◆ **Text provided**:
-----
GIBBA

THE ALGORITHM OF LIGHT

Where Digital Precision meets Aero-Soul.

 

THE VIBRATION


Before I ever picked up a spray can, I listened. My journey didn’t start with paint; it started with keys and brass. I spent some time playing piano and SAX.
I spent countless nights in smoky jazz clubs, not just hearing the music, but feeling the physical vibration of the instruments. I wanted to capture that frequency. I wanted to freeze that suspended moment of tension before the note is played. I tried to reproduce those vibrations on canvas using the only visual language I knew: the aerosol spray.

 

LUCI DI PROFILO

This is why the collection is named “Luci di Profilo” (Profile Lights).
-----
◆ **Work instruction**: Can you transcribe the artist statement above word for word, between "Where Digital Precision" and "piano and SAX.", inclusive?

◆ **Data below**:
-----
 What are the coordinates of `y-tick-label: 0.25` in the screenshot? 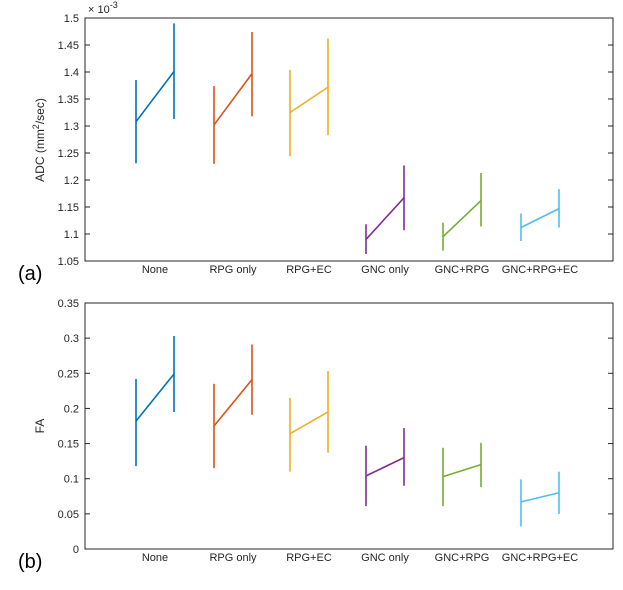 It's located at (68, 374).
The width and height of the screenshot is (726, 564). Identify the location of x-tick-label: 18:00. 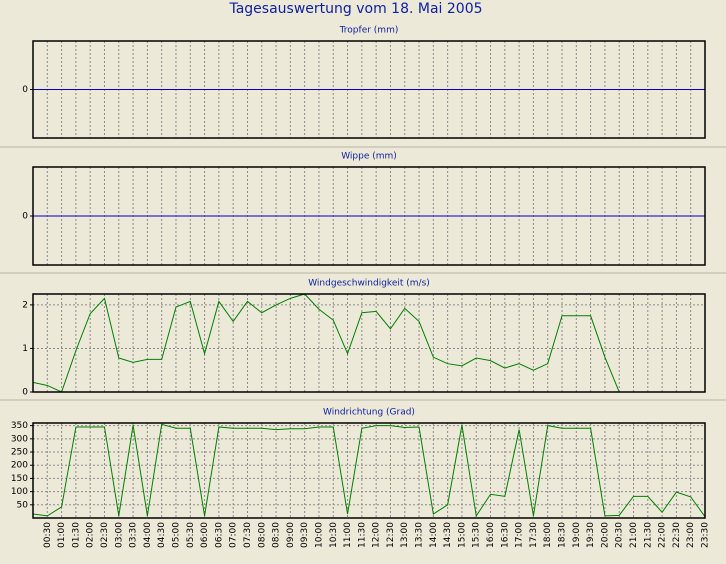
(548, 535).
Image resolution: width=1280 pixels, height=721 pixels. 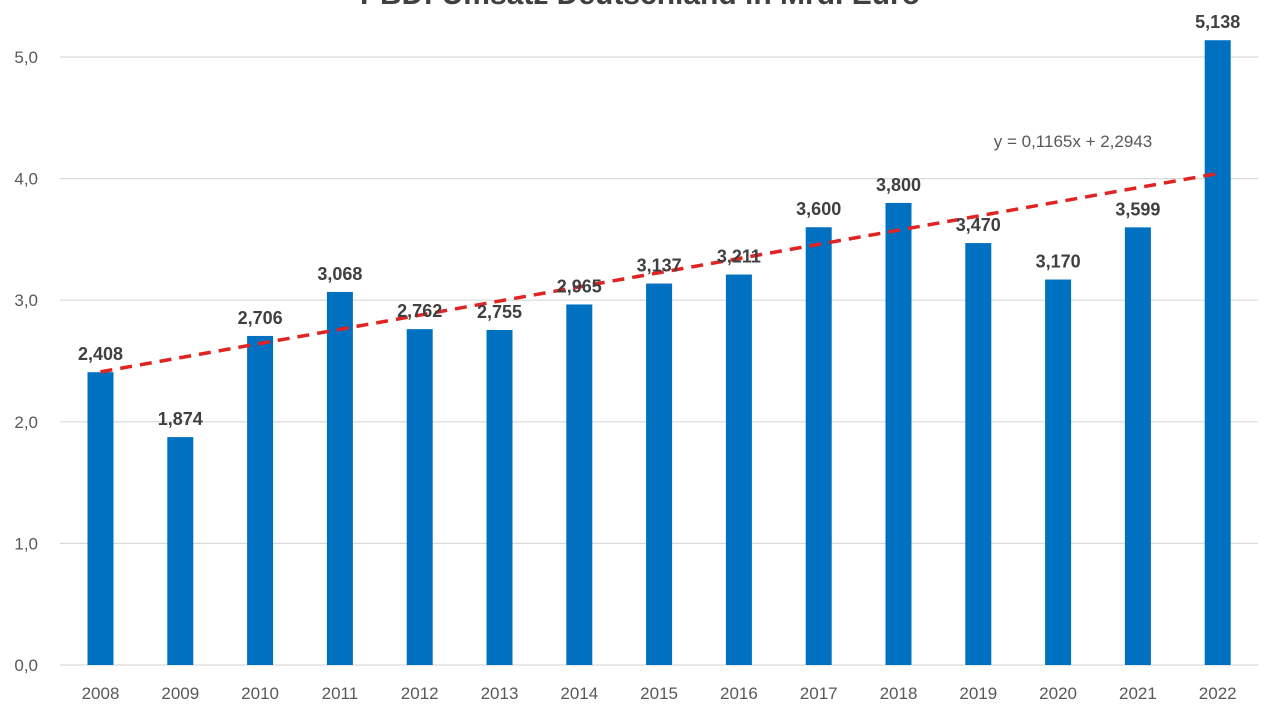 I want to click on y-tick-label: 3,0, so click(x=26, y=300).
-----
◆ **Answer for this exercise**:
Where Digital Precision meets Aero-Soul.

 

THE VIBRATION


Before I ever picked up a spray can, I listened. My journey didn’t start with paint; it started with keys and brass. I spent some time playing piano and SAX.